Saved data entries:
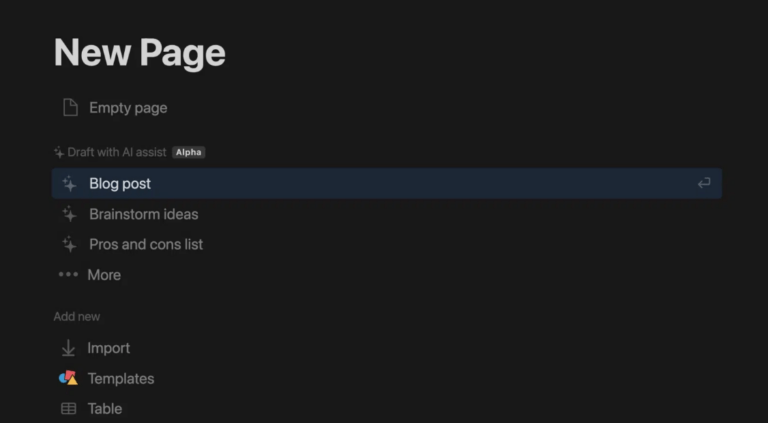Click the sparkle icon beside Blog post

point(69,184)
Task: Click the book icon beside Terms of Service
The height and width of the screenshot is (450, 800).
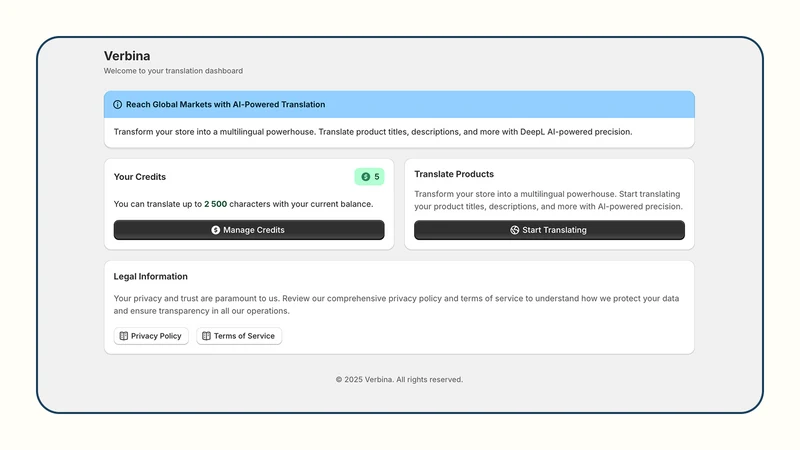Action: 206,336
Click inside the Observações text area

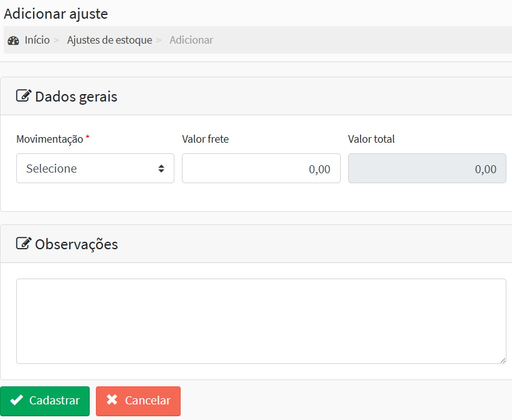click(261, 321)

Exercise instructions: The answer is the run of lines from the one with "Task: Click the" through the final line of the data, copied exactly, and nothing else; no pictures.

Exercise answer:
Task: Click the book icon beside Terms of Service
The height and width of the screenshot is (450, 800).
Action: 206,336
Click inside the Observações text area

click(261, 321)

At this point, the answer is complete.